= GIVEN TASK =
Reproduce, unchanged, the lines of the material from the one containing "Viewport: 800px width, 522px" through the one containing "Click checkmark next", both included.
-- START OF DATA LISTING --
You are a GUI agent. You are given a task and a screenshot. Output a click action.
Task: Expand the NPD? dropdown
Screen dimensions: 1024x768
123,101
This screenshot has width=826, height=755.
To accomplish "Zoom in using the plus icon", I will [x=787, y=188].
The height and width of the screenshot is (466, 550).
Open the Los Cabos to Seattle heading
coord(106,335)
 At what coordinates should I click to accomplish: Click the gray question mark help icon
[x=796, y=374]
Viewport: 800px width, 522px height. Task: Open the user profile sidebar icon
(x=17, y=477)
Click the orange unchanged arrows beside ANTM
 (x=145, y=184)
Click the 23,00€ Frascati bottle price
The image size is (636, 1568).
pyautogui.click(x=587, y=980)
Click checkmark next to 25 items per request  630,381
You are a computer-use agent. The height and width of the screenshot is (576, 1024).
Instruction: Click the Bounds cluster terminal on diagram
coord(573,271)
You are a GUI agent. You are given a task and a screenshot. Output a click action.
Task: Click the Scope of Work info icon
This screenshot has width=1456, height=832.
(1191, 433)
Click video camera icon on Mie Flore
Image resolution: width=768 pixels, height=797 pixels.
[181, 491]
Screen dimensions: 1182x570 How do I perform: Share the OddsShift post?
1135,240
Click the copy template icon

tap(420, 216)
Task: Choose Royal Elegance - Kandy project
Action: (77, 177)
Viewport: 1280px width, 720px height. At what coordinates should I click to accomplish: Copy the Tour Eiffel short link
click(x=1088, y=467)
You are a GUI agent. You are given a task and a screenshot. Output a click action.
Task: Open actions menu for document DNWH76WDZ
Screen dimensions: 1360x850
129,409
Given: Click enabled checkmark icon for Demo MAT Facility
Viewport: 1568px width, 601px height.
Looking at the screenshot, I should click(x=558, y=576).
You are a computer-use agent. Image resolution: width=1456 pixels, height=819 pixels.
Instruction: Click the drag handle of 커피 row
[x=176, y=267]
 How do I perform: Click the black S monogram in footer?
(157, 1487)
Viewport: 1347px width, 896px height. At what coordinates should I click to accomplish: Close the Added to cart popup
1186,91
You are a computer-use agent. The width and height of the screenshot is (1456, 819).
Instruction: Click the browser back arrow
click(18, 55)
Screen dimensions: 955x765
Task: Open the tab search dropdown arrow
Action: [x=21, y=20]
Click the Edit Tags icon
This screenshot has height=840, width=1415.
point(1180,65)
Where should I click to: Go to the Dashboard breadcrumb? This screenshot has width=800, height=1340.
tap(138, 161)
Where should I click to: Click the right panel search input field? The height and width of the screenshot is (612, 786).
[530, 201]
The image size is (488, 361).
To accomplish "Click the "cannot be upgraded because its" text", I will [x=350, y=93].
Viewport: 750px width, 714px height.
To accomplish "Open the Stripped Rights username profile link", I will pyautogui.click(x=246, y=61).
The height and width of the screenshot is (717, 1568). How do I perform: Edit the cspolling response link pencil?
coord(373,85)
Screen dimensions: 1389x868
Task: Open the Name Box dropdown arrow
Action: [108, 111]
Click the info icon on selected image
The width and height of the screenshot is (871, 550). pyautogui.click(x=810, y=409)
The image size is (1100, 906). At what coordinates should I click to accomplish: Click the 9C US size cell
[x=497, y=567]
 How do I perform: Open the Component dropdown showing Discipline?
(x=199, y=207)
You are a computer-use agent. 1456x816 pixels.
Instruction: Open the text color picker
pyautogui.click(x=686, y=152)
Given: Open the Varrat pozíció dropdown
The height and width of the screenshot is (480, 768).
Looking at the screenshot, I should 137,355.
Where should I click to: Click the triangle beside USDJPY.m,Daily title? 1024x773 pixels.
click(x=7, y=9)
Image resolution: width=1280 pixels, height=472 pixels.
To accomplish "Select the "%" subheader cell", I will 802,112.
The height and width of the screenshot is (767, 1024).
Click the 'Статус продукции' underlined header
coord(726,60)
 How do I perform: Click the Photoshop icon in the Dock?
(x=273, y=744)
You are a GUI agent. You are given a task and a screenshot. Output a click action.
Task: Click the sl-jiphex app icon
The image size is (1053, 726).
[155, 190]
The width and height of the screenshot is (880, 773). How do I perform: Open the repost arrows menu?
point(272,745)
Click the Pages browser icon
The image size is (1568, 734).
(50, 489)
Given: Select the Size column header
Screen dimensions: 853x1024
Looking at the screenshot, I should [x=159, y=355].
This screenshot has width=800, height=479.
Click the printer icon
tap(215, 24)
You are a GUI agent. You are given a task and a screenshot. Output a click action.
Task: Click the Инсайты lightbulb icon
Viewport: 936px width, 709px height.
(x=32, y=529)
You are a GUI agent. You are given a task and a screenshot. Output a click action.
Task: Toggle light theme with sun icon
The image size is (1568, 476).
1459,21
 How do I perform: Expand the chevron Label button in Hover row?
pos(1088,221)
-- END OF DATA LISTING --
= WRITTEN RESPONSE =
Viewport: 800px width, 522px height. Task: Open the user profile sidebar icon
(x=17, y=477)
Click the orange unchanged arrows beside ANTM
 (x=145, y=184)
Click the 23,00€ Frascati bottle price
The image size is (636, 1568).
pyautogui.click(x=587, y=980)
Click checkmark next to 25 items per request  630,381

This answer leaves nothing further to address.